At an upcoming United Nations climate summit, the International Energy Agency is urging governments to make stronger commitments to reduce greenhouse gas emissions, warning that the world is not on track to meet environmental goals and that new clean energy investment is needed to “jolt the energy system onto a new set of rails.”

In its annual world energy outlook released Wednesday, the Paris-based international group stated that significant progress has been achieved in moving away from fossil fuels by depending on more wind and solar energy, while electric vehicles are establishing sales records.

However, the research claims that as the economy recovers from the COVID-19 epidemic, there has been a resurgence in the consumption of coal and oil, as well as an increase in emissions. Carbon dioxide is produced when fossil fuels are burned, and it is this gas that scientists blame for climate change.

“The world’s enormously promising clean energy momentum is colliding with fossil fuels’ tenacious incumbency in our energy systems,” said Fatih Birol, executive director of the IEA, which represents 30 countries.

The summit’s governments must “send a clear and unequivocal signal” that they are committed to swiftly scaling up future clean and resilient technologies. The social and economic benefits of hastening clean energy transitions are enormous, as are the consequences of doing nothing.”

According to the research, the recovery is putting huge stresses on portions of the energy system, resulting to substantial increases in natural gas, coal, and power costs as global energy consumption is expected to reclaim ground lost during the epidemic last year.

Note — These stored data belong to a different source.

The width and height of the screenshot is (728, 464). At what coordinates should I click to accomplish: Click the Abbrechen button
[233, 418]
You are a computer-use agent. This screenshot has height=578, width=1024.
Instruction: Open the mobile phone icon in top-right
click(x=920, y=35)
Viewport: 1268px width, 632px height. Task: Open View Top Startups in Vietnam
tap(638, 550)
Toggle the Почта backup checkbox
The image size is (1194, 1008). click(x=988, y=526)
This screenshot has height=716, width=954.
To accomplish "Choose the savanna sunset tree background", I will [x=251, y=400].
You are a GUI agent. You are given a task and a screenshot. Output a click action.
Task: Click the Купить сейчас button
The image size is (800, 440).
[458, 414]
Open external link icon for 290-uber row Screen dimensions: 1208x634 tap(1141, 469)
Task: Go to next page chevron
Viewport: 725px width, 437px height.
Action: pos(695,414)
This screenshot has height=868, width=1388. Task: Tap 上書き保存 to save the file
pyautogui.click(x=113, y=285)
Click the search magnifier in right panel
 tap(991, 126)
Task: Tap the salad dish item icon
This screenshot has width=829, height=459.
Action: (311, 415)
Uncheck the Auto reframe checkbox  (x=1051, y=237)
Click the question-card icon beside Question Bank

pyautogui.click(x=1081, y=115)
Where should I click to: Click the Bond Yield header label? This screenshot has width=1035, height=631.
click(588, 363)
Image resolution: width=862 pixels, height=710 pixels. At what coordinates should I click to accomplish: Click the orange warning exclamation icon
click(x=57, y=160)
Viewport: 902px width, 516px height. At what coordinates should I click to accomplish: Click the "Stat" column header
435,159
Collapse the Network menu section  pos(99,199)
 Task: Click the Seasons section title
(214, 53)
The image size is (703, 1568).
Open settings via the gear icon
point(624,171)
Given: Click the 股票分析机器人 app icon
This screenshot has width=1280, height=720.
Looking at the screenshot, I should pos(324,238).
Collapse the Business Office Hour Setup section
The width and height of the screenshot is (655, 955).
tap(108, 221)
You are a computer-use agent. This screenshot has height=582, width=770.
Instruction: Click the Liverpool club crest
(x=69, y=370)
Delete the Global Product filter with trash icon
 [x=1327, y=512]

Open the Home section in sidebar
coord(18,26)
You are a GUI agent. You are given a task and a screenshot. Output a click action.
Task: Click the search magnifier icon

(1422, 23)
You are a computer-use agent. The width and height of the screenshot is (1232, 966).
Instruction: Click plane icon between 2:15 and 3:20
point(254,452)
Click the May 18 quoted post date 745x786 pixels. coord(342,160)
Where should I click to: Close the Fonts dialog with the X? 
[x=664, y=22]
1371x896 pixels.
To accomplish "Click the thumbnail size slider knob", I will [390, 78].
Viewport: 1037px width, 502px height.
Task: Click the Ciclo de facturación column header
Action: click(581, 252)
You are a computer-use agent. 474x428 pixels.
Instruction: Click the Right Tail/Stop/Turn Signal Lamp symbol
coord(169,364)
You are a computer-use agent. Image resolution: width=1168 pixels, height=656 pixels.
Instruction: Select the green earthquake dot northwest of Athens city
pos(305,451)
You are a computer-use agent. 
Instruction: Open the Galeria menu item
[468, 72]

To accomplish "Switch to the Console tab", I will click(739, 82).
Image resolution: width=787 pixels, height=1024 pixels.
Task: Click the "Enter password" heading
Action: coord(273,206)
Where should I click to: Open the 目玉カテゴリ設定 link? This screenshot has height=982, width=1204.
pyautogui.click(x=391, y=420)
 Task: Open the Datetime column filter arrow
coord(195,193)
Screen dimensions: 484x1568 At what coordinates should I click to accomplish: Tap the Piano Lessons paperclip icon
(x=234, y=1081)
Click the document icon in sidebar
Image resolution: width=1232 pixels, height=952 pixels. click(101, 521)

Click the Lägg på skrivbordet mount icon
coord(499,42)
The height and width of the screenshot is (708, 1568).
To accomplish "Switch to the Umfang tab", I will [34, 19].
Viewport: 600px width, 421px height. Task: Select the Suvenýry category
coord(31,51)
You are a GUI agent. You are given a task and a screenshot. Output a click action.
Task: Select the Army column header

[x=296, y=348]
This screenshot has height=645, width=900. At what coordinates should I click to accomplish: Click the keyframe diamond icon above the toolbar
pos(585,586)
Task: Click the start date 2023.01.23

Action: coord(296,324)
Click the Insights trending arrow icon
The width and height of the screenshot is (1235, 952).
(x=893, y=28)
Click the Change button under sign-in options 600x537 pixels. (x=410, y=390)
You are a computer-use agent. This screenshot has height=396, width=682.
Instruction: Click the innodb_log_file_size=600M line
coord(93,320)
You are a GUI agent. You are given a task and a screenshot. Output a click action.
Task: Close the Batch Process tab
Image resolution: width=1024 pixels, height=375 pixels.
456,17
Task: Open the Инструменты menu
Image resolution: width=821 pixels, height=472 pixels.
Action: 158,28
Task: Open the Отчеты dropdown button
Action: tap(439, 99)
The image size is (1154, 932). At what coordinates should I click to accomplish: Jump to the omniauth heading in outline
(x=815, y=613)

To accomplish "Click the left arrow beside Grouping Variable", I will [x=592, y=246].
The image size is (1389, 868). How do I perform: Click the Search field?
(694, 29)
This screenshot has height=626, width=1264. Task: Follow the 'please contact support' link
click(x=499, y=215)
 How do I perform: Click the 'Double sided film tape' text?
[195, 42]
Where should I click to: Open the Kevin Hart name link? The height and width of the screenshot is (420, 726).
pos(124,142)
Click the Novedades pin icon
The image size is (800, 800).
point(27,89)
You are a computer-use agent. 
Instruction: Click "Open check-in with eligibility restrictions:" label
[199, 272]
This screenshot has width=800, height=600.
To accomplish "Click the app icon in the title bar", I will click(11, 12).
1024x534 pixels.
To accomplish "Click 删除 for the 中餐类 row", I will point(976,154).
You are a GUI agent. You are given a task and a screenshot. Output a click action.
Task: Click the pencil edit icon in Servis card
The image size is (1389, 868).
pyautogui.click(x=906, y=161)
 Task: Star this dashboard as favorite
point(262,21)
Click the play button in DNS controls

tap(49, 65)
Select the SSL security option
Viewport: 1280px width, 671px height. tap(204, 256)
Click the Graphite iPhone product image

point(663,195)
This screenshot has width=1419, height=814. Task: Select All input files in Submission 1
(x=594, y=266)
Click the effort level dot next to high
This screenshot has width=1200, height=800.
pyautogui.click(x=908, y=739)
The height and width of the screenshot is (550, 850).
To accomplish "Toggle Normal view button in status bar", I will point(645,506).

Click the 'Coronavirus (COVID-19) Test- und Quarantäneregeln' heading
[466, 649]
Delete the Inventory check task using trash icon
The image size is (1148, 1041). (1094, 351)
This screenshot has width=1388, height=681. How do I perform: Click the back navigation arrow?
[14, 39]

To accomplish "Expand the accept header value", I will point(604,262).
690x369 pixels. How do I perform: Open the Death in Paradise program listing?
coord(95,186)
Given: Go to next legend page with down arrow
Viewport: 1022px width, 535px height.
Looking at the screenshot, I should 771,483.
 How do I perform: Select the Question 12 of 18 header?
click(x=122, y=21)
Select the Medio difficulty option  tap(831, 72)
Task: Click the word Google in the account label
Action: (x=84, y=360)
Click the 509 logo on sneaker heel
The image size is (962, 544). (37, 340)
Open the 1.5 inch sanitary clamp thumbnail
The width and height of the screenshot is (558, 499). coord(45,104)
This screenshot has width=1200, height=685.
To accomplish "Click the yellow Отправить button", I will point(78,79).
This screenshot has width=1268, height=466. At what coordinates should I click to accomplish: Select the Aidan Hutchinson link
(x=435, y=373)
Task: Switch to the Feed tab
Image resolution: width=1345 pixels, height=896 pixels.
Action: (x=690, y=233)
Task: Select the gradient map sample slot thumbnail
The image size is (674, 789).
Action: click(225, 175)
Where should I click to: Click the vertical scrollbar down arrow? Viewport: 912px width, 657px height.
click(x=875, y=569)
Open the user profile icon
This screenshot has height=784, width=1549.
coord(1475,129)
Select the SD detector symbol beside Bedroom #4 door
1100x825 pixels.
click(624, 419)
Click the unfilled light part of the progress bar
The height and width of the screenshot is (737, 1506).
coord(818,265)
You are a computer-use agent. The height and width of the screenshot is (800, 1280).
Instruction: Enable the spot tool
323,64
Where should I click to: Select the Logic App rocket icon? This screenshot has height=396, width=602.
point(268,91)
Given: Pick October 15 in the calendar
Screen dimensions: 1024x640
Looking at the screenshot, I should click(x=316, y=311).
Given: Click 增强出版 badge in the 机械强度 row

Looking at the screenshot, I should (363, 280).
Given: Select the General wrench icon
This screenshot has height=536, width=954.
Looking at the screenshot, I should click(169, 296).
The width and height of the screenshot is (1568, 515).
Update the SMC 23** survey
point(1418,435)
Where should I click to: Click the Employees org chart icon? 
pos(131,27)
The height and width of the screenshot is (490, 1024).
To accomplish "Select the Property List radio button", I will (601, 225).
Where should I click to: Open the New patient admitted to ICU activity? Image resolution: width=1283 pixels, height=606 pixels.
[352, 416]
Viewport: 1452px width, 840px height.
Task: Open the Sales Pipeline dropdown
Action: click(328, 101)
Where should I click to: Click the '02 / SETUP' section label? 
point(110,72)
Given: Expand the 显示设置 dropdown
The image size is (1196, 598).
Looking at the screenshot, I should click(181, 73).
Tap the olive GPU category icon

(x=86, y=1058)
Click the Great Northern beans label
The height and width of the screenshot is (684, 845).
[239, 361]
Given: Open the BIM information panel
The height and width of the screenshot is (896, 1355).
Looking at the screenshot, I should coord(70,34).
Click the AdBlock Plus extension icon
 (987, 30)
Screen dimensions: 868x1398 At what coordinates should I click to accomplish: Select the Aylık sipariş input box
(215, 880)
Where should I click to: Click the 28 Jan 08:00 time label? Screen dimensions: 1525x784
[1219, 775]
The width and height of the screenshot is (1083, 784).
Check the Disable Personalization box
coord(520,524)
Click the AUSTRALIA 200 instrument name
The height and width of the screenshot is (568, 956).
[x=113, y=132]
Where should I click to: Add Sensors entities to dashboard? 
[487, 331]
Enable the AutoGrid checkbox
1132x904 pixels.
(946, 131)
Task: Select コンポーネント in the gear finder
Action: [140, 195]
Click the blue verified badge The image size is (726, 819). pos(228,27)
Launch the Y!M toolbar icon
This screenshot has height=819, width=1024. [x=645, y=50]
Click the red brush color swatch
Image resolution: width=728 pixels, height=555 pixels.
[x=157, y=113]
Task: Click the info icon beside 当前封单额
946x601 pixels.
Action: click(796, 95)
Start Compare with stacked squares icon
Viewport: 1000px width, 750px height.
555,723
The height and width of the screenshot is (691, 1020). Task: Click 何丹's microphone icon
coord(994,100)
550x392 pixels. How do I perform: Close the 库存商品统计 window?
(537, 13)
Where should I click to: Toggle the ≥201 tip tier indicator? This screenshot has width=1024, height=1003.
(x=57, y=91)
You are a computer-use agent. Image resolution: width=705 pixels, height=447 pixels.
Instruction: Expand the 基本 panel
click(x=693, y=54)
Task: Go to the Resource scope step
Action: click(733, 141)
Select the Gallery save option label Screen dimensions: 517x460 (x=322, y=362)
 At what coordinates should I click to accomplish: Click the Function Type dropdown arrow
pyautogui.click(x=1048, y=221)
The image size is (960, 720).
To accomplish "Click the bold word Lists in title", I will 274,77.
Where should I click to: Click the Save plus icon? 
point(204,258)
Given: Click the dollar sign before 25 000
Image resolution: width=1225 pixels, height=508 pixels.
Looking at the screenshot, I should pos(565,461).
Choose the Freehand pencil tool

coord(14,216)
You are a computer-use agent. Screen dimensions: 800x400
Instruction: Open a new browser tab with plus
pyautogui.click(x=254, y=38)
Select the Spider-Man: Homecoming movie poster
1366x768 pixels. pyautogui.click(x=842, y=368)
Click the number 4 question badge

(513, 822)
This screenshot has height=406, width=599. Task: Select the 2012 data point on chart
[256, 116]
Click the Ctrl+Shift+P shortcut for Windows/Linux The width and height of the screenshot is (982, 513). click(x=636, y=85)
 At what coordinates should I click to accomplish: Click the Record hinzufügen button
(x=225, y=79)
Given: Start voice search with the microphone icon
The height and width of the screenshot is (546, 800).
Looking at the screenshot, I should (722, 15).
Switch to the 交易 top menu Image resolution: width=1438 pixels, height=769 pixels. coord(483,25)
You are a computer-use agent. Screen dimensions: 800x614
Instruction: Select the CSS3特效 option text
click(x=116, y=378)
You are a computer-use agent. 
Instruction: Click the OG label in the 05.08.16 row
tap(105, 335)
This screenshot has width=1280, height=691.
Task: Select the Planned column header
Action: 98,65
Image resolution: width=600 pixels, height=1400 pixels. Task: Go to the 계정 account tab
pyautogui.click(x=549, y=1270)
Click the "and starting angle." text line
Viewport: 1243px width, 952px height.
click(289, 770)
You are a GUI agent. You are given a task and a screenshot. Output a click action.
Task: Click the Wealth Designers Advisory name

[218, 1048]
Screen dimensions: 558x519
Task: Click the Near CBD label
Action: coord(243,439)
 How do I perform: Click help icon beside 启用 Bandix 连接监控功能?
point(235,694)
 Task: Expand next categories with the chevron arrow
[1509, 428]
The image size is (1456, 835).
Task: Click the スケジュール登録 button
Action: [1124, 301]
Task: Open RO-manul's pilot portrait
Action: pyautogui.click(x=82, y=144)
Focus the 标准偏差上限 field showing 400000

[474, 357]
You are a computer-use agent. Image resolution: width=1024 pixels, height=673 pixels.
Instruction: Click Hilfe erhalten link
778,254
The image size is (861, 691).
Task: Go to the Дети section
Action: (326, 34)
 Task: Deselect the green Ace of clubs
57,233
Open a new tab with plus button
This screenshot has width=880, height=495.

In Asia, in particular, electricity demand has “roared back,” resulting in an increase in the usage of coal-fired power plants. According to the study, such energy shortages were a foreshadowing of more disruption to come if investment in alternative energy sources did not grow.

Representatives from more than 200 nations will convene in Glasgow, Scotland, from Oct. 31 to Nov. 12 for the 26th United Nations Climate Change Conference, often known as COP26, to debate new objectives for reducing or slowing the increase of emissions that contribute to climate change.

The objective of the 2015 Paris climate agreement is to keep global temperatures well below 2 degrees Celsius (35 degrees Fahrenheit) over pre-industrial levels, with attempts to keep it under 1.5 degrees.

To meet the 1.5-degree limit, the United Nations’ scientific committee on climate change has said that emissions must be reduced to net zero — when greenhouse gases are cancelled out by their removal from the atmosphere — by 2050.

According to Birol, existing promises will only achieve 20% of the reduction needed by 2030 to attain net zero emissions by 2050. To “jolt the energy system onto a new set of tracks,” he added, investment in renewable energy and infrastructure will have to quadruple over the next decade. The majority of that money would have to come from emerging and developing nations, where finance is often short and public health is still a problem.

According to the EPA, there is only a “narrow but realistic” road to net zero.